# advice on renting privately in Italy



## Emmawhite22 (Nov 22, 2007)

Hello everyone! Sorry for another post!

I'm American, and my French husband and I want to move to Rome. We're going down to look at apartments next week. We've never rented privately (not through an agency) before and would love any advice on what to look out for! We both speak fluent italian, so that is not a problem, but neither of us know what to expect, what kind of contract is normal, and if there are any pitfalls to avoid. Any input at all would be wonderful, thanks!

Emma


----------



## Giacomina (May 30, 2012)

Emmawhite22 said:


> Hello everyone! Sorry for another post!
> 
> I'm American, and my French husband and I want to move to Rome. We're going down to look at apartments next week. We've never rented privately (not through an agency) before and would love any advice on what to look out for! We both speak fluent italian, so that is not a problem, but neither of us know what to expect, what kind of contract is normal, and if there are any pitfalls to avoid. Any input at all would be wonderful, thanks!
> 
> Emma


Hi Emma!

When I've rented privately there hasnt been a contract. 
Here in Calabria we rented without an agency and no contract. But things werent done like hot water and electricity. So you do have to be smart and check things because its hard to live for weeks without some things. We werent asked for any deposit, maybe because they knew things werent quite right.
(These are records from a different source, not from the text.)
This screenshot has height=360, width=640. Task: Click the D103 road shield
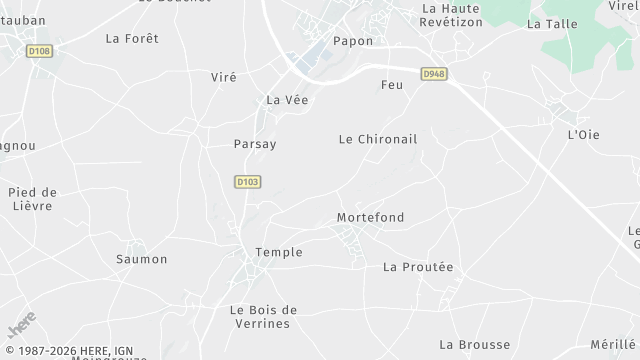(247, 181)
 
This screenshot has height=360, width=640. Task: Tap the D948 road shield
(433, 73)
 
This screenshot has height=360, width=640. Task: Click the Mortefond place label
(371, 217)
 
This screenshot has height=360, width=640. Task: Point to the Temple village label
(279, 252)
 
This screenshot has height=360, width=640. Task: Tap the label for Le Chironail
(378, 139)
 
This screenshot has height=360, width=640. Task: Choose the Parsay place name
(255, 144)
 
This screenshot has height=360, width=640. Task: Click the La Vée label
(287, 100)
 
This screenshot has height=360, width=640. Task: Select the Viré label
(224, 77)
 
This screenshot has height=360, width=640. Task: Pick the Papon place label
(354, 41)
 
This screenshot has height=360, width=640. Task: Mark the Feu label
(392, 86)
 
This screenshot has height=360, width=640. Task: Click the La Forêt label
(132, 38)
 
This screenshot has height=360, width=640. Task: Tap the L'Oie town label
(583, 134)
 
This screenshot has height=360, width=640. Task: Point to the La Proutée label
(418, 267)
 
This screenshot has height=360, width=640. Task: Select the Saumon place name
(142, 259)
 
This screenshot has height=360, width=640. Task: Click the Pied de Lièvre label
(34, 199)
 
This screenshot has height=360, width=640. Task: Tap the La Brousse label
(474, 344)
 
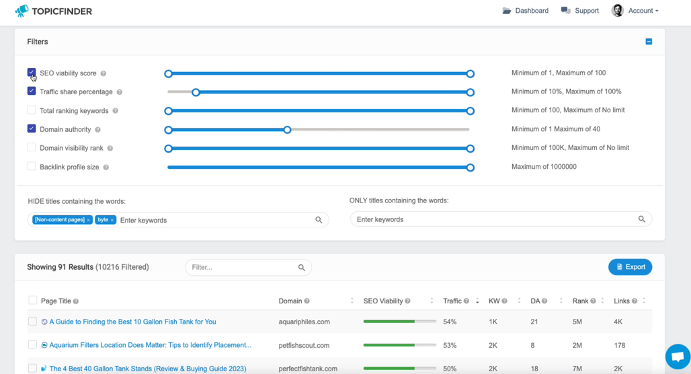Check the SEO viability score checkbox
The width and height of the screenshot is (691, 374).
point(32,73)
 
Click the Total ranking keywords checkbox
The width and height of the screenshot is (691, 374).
point(32,110)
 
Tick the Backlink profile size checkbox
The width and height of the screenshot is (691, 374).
point(32,166)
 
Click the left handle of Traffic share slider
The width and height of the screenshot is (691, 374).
point(196,92)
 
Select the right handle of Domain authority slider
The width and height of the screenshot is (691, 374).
point(287,130)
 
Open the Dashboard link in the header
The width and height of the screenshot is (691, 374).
point(525,11)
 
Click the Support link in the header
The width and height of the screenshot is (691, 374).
point(580,11)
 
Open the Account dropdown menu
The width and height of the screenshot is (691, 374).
point(635,11)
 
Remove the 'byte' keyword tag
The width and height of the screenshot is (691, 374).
point(112,220)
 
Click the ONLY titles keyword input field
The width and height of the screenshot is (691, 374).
point(496,219)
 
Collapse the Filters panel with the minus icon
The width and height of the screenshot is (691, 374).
point(649,42)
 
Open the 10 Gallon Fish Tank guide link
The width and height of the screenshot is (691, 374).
point(132,322)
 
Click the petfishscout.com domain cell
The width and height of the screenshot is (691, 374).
point(304,345)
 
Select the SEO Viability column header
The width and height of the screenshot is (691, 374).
point(382,301)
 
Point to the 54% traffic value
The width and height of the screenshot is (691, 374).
point(450,322)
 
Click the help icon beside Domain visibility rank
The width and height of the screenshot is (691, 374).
point(110,148)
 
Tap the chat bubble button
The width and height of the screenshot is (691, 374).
point(678,357)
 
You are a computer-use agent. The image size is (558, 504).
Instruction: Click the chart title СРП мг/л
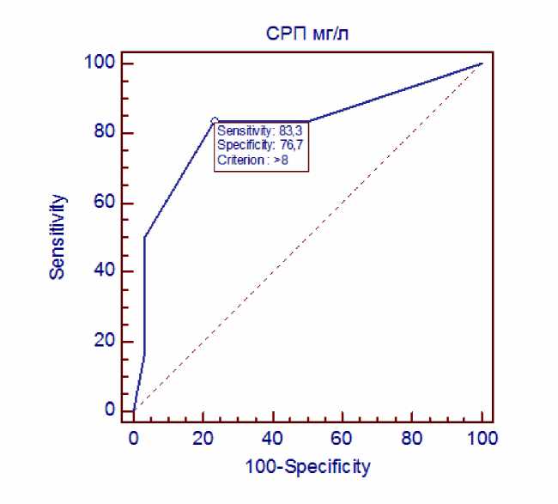(306, 35)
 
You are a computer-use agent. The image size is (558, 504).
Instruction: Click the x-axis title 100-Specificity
(307, 467)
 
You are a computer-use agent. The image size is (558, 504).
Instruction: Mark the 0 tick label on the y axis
(110, 410)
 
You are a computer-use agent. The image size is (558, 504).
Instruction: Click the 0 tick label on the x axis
(134, 438)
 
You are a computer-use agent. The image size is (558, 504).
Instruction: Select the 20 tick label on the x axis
(203, 438)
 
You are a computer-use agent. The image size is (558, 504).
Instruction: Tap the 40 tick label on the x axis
(273, 438)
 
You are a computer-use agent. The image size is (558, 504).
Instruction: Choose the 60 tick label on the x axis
(343, 438)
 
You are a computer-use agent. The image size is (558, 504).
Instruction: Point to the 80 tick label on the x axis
(412, 438)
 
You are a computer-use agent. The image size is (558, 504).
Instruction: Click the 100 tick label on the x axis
(482, 438)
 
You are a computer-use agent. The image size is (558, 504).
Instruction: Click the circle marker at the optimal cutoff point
(215, 121)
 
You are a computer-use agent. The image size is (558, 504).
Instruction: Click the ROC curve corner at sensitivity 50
(144, 237)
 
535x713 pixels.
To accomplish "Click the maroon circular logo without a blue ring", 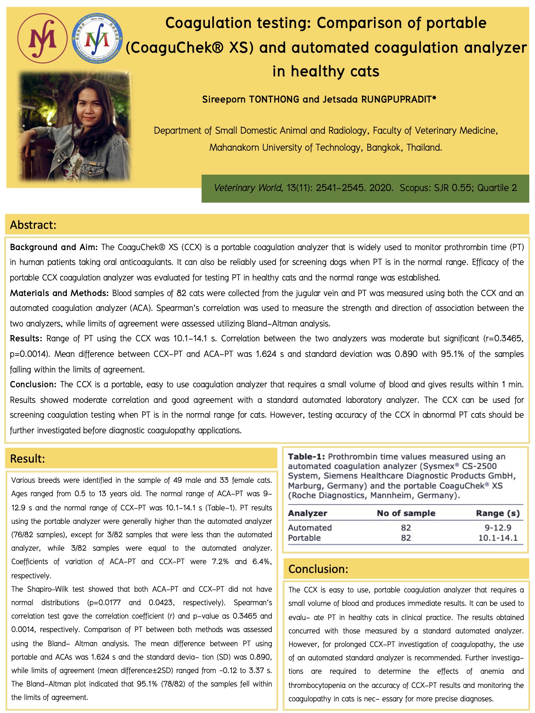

I rented a sweet little apartment in Rome for a year that a friend of an aquaintance knew about, no contract or deposit. I had been renting a room, so I was grateful to get my own place. It didnt have hot water in the kitchen, just in the little bath tub and there was no washing machine. 
It was on the 5th floor (no elevator) and the utilities and condo fee were high.
The heating was controled centrally, which is comman in Rome -- it began in mid November and stopped in mid April. It was turned on in our building from 4:30 in the afternoon until 7:30 evenings and then again in the morning for a short time. 
I learned to wash clothes out daily and let them dry during those times on the radiator.

They decided to renovate the apartment and asked me to leave but generously offered to me my last month rent free and gave me notice a full month and a half before.

I really enjoyed living in Rome for three years and spent many hours of my days there walking and going into the all the beautiful churches.

I hope you find it as wonderful a city as I did.


----------